本文章由计算机程序翻译，如有差异，请以英文原文为准。

摘要图片

查看原文

微信好友朋友圈 QQ好友复制链接

本刊更多论文

Multimodal learning of noncoding variant effects using genome sequence and chromatin structure.

Motivation: A growing amount of noncoding genetic variants, including single-nucleotide polymorphisms, are found to be associated with complex human traits and diseases. Their mechanistic interpretation is relatively limited and can use the help from computational prediction of their effects on epigenetic profiles. However, current models often focus on local, 1D genome sequence determinants and disregard global, 3D chromatin structure that critically affects epigenetic events.

Results: We find that noncoding variants of unexpected high similarity in epigenetic profiles, with regards to their relatively low similarity in local sequences, can be largely attributed to their proximity in chromatin structure. Accordingly, we have developed a multimodal deep learning scheme that incorporates both data of 1D genome sequence and 3D chromatin structure for predicting noncoding variant effects. Specifically, we have integrated convolutional and recurrent neural networks for sequence embedding and graph neural networks for structure embedding despite the resolution gap between the two types of data, while utilizing recent DNA language models. Numerical results show that our models outperform competing sequence-only models in predicting epigenetic profiles and their use of long-range interactions complement sequence-only models in extracting regulatory motifs. They prove to be excellent predictors for noncoding variant effects in gene expression and pathogenicity, whether in unsupervised "zero-shot" learning or supervised "few-shot" learning.
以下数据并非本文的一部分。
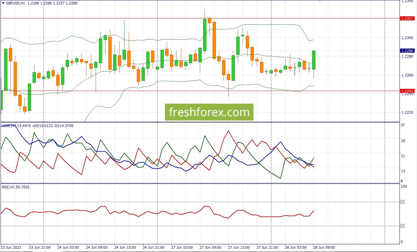Click the 1.2300 price axis value

(407, 38)
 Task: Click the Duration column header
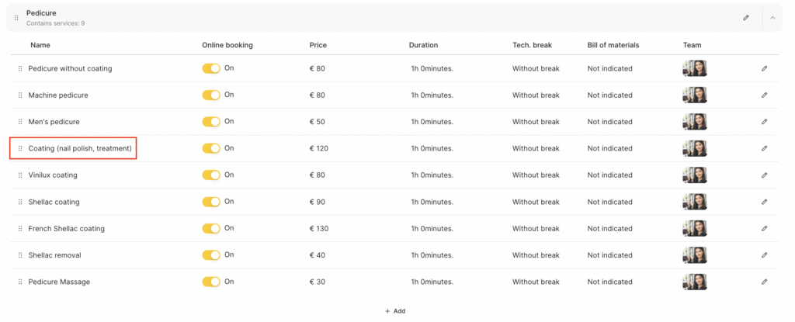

Availability and implementation: Codes and data can be accessed at https://github.com/Shen-Lab/ncVarPred-1D3D and https://zenodo.org/record/7975777.

求助全文

通过发布文献求助，成功后即可免费获取论文全文。去求助

来源期刊

Bioinformatics 生物-生化研究方法

CiteScore

11.20

自引率

5.20%

发文量

753

审稿时长

2.1 months

期刊介绍： The leading journal in its field, Bioinformatics publishes the highest quality scientific papers and review articles of interest to academic and industrial researchers. Its main focus is on new developments in genome bioinformatics and computational biology. Two distinct sections within the journal - Discovery Notes and Application Notes- focus on shorter papers; the former reporting biologically interesting discoveries using computational methods, the latter exploring the applications used for experiments.